Saturday, 15 June 2019

Daisy on the wall


     I had every intention of writing to you in French this month, once the final day of 'outing' had arrived, and this headache of uncertainty was put behind us. But now, surprise surprise, we get yet another extension to this brexiting madness and it is starting affect me personally, in a number of ways. Actually I have no issue with the deals or the future of this mess but it seems everyone else has and hence are sitting on their own sweaty hands instead of getting on with their lives. The holiday rental market here in France is taking a hit, with many folks really believing that if they leave the UK for a couple of weeks they won't be allowed back in! Maybe they will have to pass an IQ test first, that would surely whittle a few of them down? Then there is the property market in Scotland, with the Sturgeon's SNP vultures hovering around another post-brexit vote for independence and thus holding house prices to ransom, and my pension with it. Inevitably all this will end - although possibly not resolved - by a General Election installing yet more loonies into the asylum that is our governing body, who can then squabble their way through the next 5 years.
     However, if we think our autonomous voting system is somewhat complicated, spare a thought for Indonesia who are also just re-electing their government, with somewhere in the region of quarter of a million candidates to choose from! Within just 5 hours, a monumental 25,000 MPs will be appointed into power. Imagine them all debating the price of Marmite? And think of their expenses as they travel 3000 miles across the country from their constituency, partly by canoe! But the thing is, if the hot favourite known as 'Joko', (no joke) a former furniture salesman, gets elected as president, the people will actually listen to him and believe him because it was them who put him there. He will make decisions on behalf of his 200 million voters, backed-up by his large cabinet, so they can carry on with their day tilling the fields or catching fish, safe in the knowledge that someone is actually in charge who knows what they are doing. That, my friends, is the definition of democracy in its infancy, before it got polluted by idiots!
     Right, enough of politics, let's get on to the more serious subject of why Americans all have such stupid names! Yes, I am sure I have raised this issue many times before but, usually around the time of the US golf major tournaments, it still gets my goat. Let's start with that happy-chappy who just won a major tournament, after a 10 year absence, Tiger. No wonder he's miserable, his mother named him after a wild animal, for god's sake! Then we have Brooks Keopka, Xander Souffle and Bryson DeChambeau. What is going on here? It's not like actors who make up names so they can be instantly recognised - these people are for real, i.e. that is a name given to them at birth. What sort of a parent would look at their one hour-old baby and say, 'ah yes, he looks just like a Bryson'? Well here's the latest new kid on the block: a 23 year old from Sacramento named 'Cameron Champ'! Surely, if your surname is Champ, there is only one Christian name you could possibly consider for your first born? 'World!'
     Meanwhile back on planet Earth, spring is rapidly turning to summer here in South West France and we really really could do with a drop of rain, as I have 7 acres of newly planted grass seeds that need watering before they shrivel up like a beetle's scrotum! I don’t have a rain gauge but I would suggest that this part has seen barely a few millimetres of it since February and it is getting mighty dusty. Now, before all you eco-warriors start pointing the finger of suspicion at global-warming, this time last year we had so much of the stuff that we could only visit the sheep fields in thigh-length rubber waders. And anyway, it's not even that warm as last night we had a frost, in mid April, which did wonders for our geraniums, not! Well, just to check that annual opposites are not the basis for an argument on climate change, I did a quick check on Google and am now much wiser on the subject as I found this definition: 'effects warming of the ocean surface, leading to increased temperature stratification.'  Thanks guys. Using big words invariably makes you sound reverberant!

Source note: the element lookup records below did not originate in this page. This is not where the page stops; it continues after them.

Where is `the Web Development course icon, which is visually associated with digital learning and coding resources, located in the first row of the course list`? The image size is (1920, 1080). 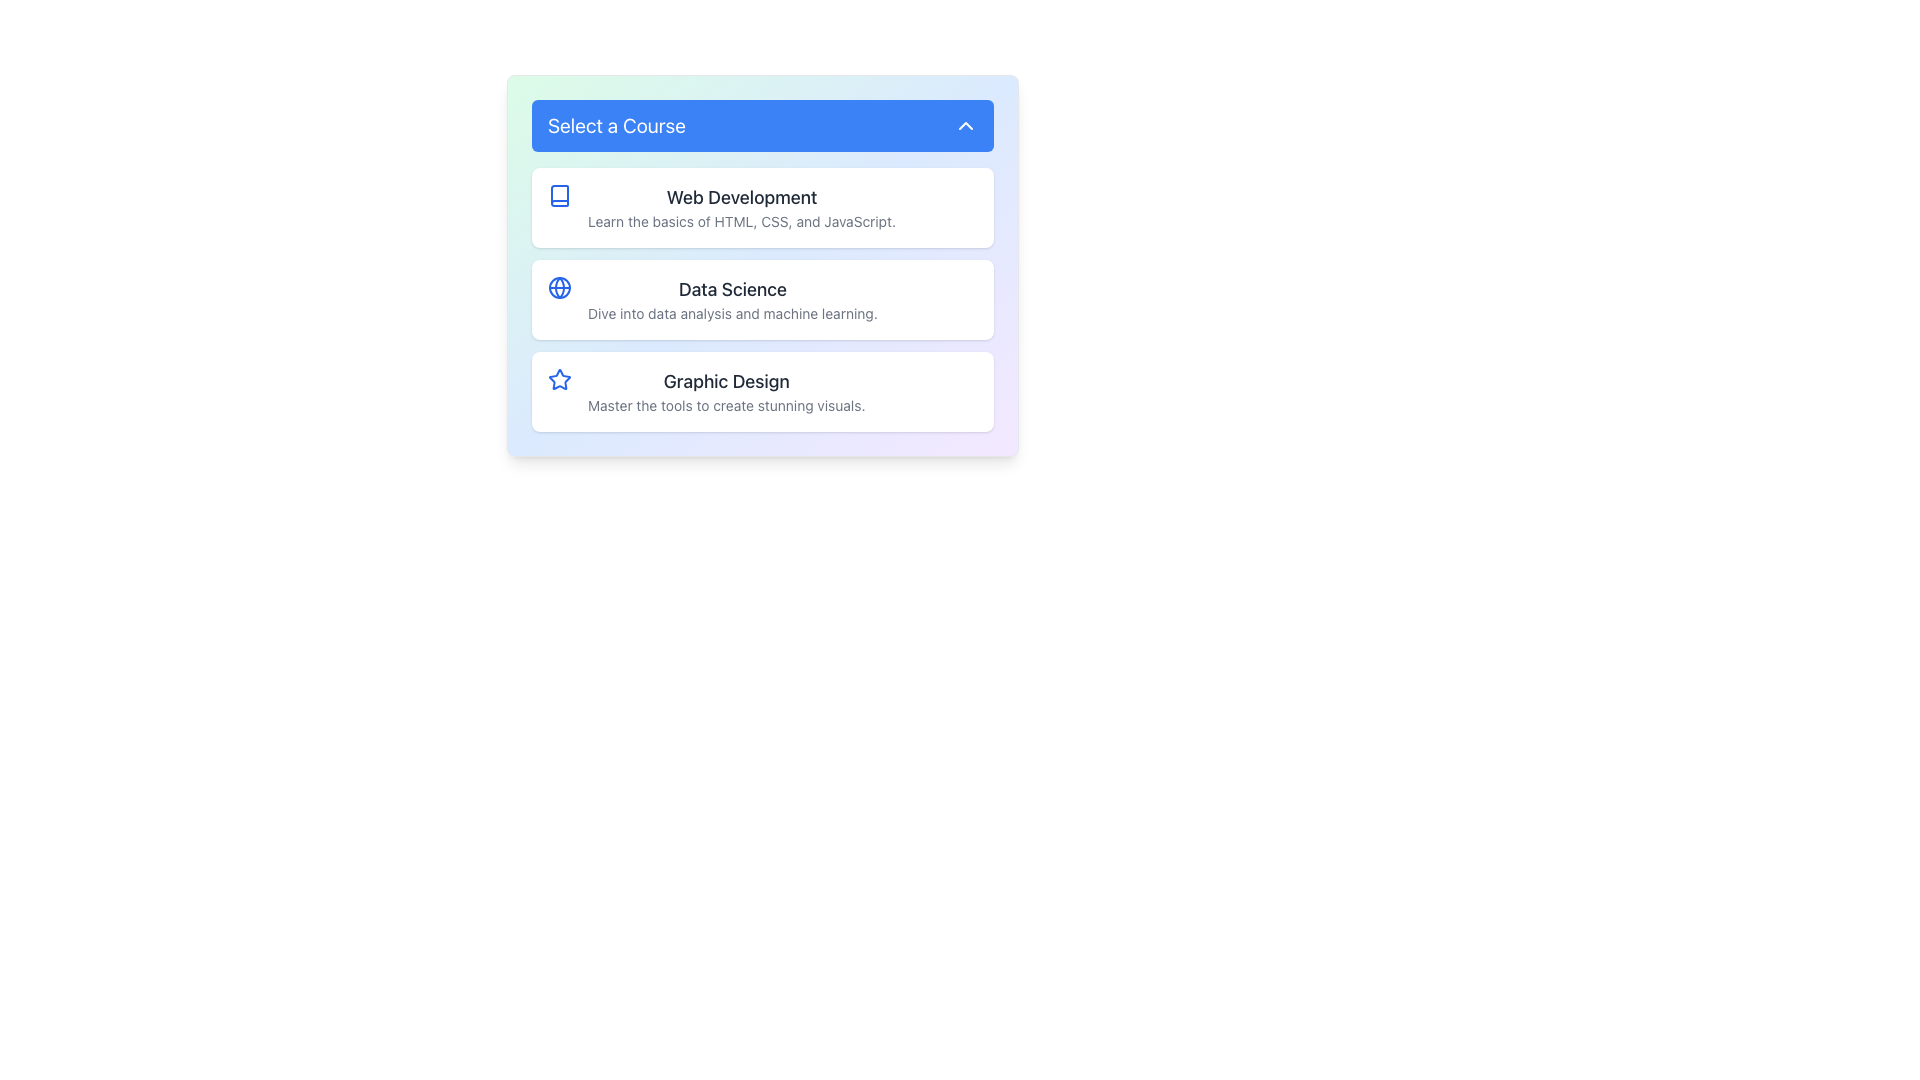 the Web Development course icon, which is visually associated with digital learning and coding resources, located in the first row of the course list is located at coordinates (560, 196).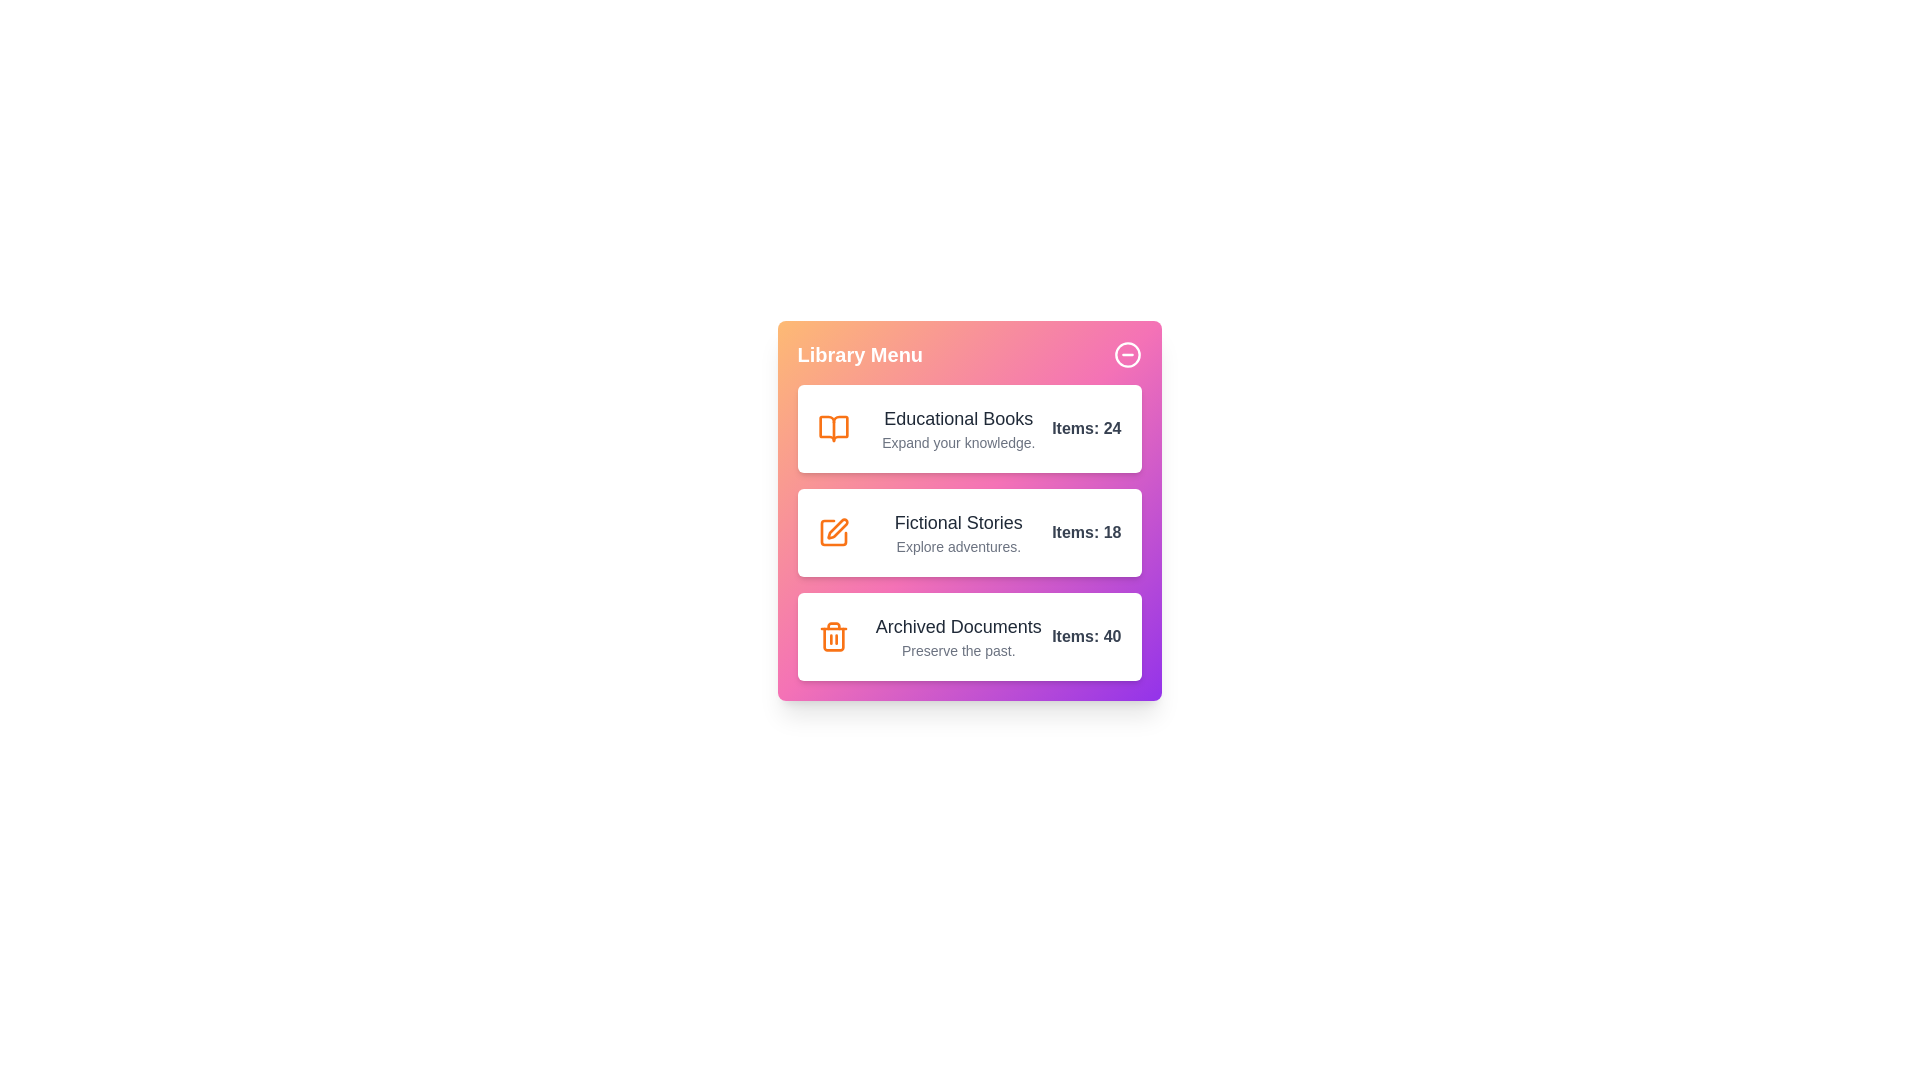 This screenshot has height=1080, width=1920. Describe the element at coordinates (1127, 353) in the screenshot. I see `toggle button to change the menu visibility` at that location.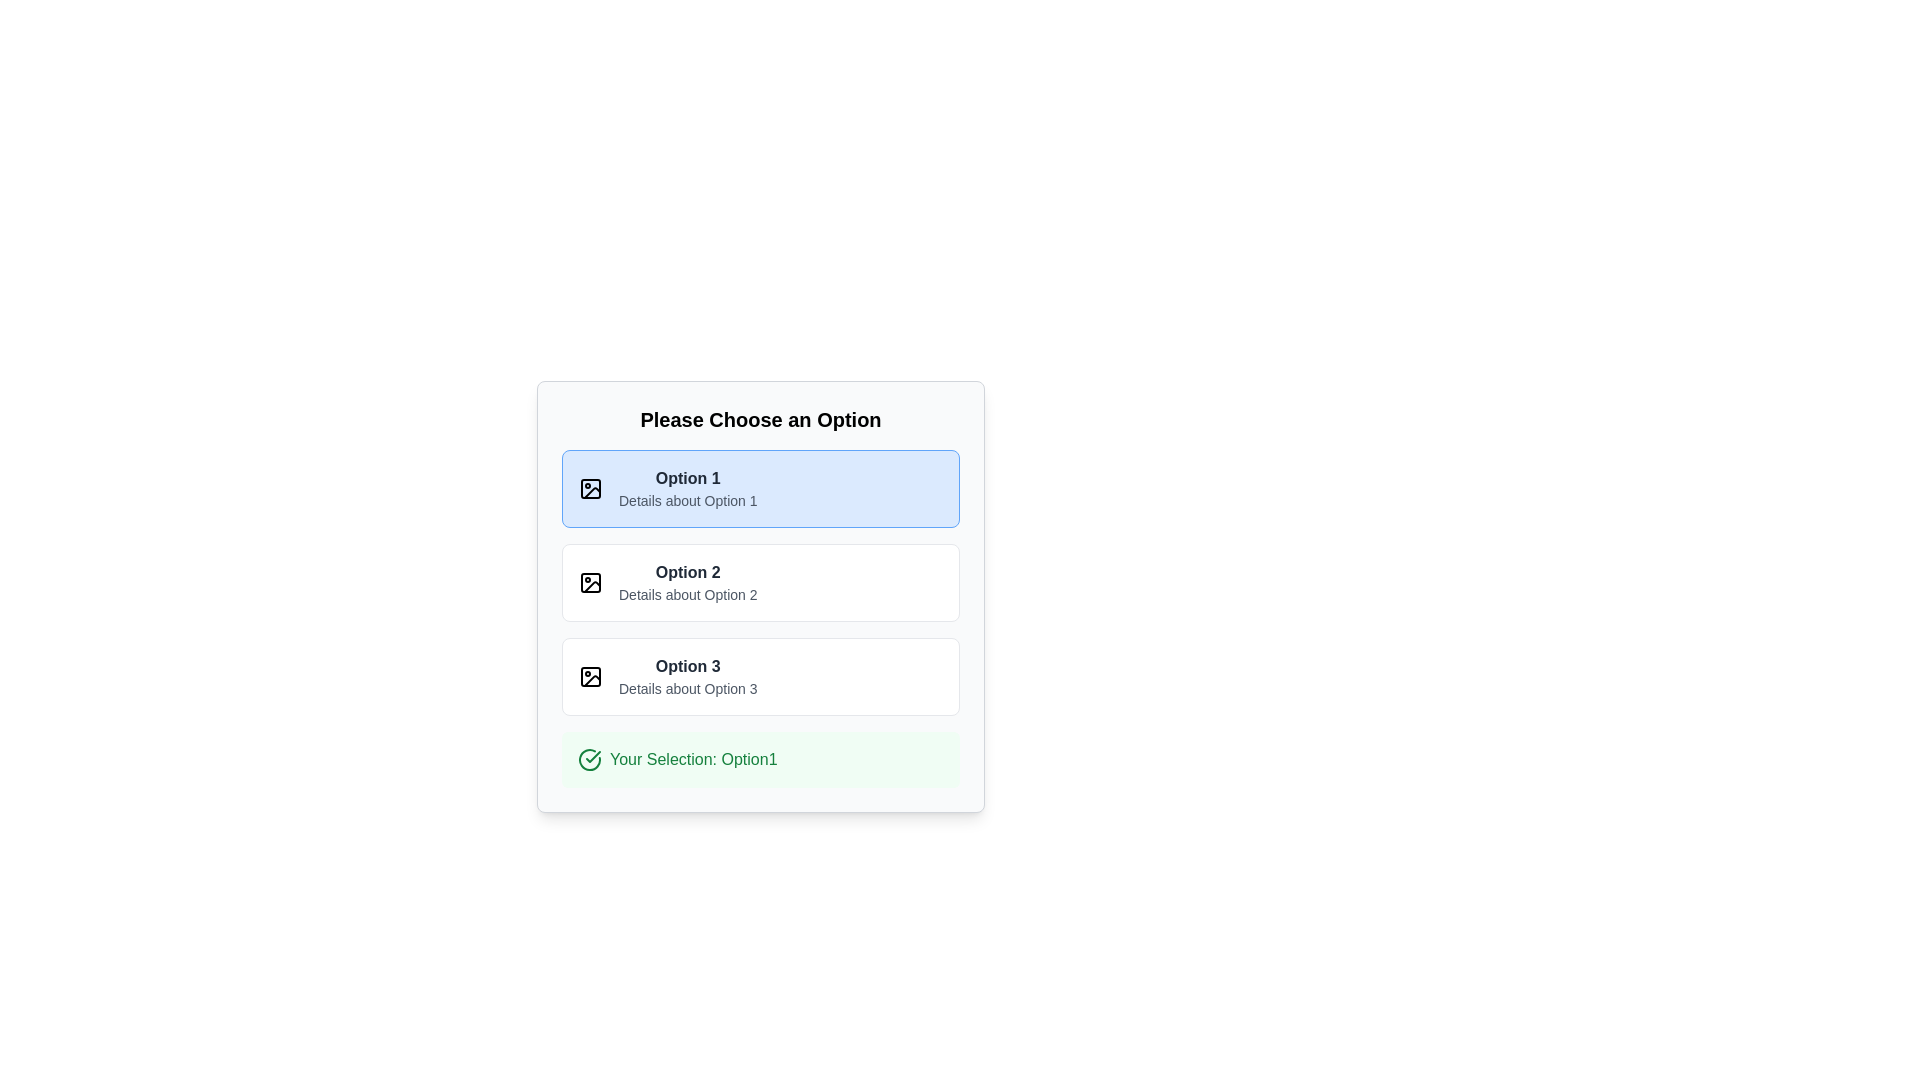 The image size is (1920, 1080). I want to click on the visual feedback of the checkmark icon inside the green-highlighted confirmation message box, located to the left of the text 'Your Selection: Option1', so click(589, 759).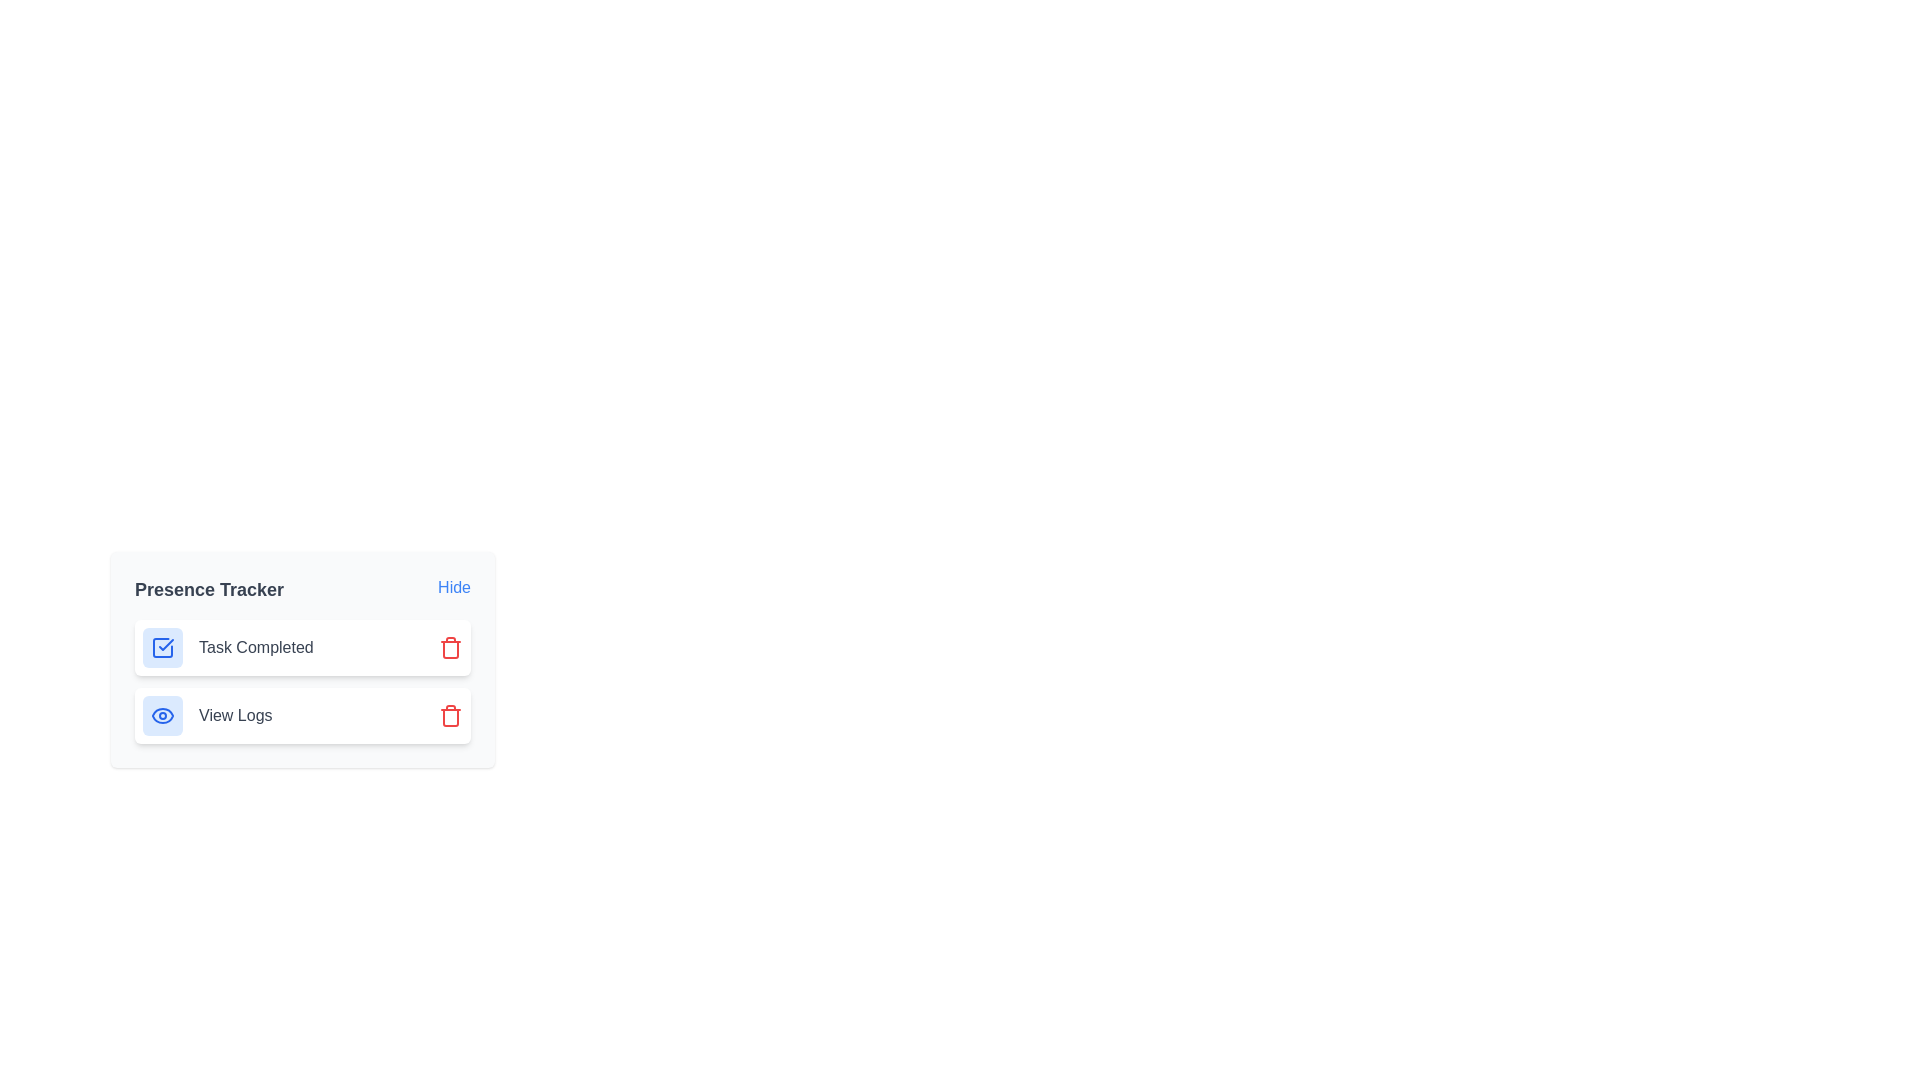 The width and height of the screenshot is (1920, 1080). I want to click on the delete icon button located at the far-right of the 'Task Completed' row in the 'Presence Tracker' interface, so click(450, 648).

    Finally, this week saw the return of that bissum that is Daisy Death-wish, now in her eighth year. Being the sole survivor of the sale of the adult portion of our flock last autumn, she has been residing at someone else's place through the winter adding the bonus of a lamb sometime around mid February. I have to admit, for such an ugly old brute, the lamb is quite an acceptable specimen. Well, due to a chance contact with an old girlfriend who used to live in Far Forest but is now in Holland, Daisy has now taken one step nearer to the bovine Hall-of-fame and been painted in watercolour. I believe Daryl has captured the creature's spirit quite remarkably.